Answer: Thank you for your input.

  • In the Discussion section we have added a new paragraph delineating the indications for PSS and when MLR could be considered as a better alternative. From our experience and according to literature, PSS should be the preferred approach whenever technically feasible as it is associated with similar oncological outcomes and better morbidity and short-term mortality. Decisions regarding the feasibility of PSS, particularly in patients with extensive dis-ease (e.g., 10, 20, or 30 metastases), must be individualized and guided by MDT discussions, considering tumour biology, patient condition, and the expertise of the hepatobiliary surgeon. Major hepatectomy is generally indicated in the presence of multiple, large metastases involving three or more hepatic segments; invasion of major or sectoral intrahepatic portal pedicles; infiltration of major hepatic veins not amenable to vascular reconstruction or inability to achieve R0 resection via PSS.
  • Thank you. All the study limitations were added in the last paragraph of the Discussion section (Lines 381-399). Indeed, the retrospective nature, low number of patients, especially after PSM reduces the power of the analysis and imposes a high risk of selection, misclassification, confounding and loss of data bias.

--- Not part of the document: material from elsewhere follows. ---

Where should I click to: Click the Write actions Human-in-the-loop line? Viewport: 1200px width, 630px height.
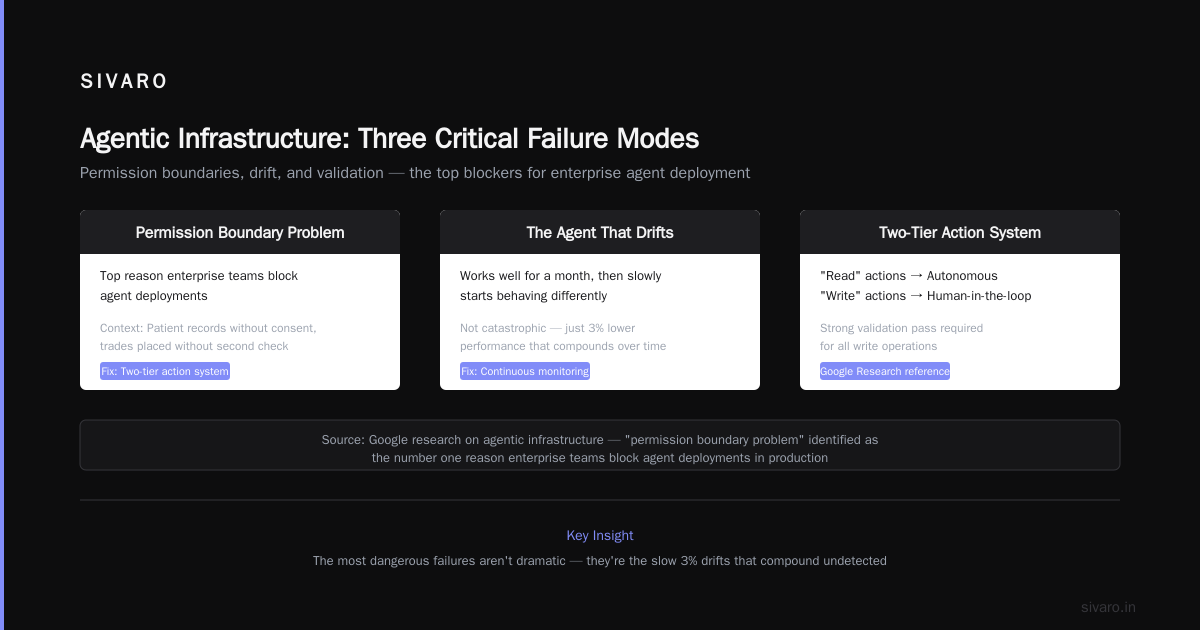coord(925,296)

We have emphasized the need for future clinical trials that could clearly define the role of PSS and better stratify its indication considering covariates relating to use of neoadjuvant therapy, possibility of obtaining negative margins, tumour biology, primary tumour location and size/number of liver lesions.

 

Hope you will agree with our changes to the manuscript making it suitable for publication.

 

Kind regards,

The authors.

 

Round 2

Reviewer 1 Report

Comments and Suggestions for Authors

The authors have adequately addressed my comments in the revised version of the manuscript, so I have no further comments.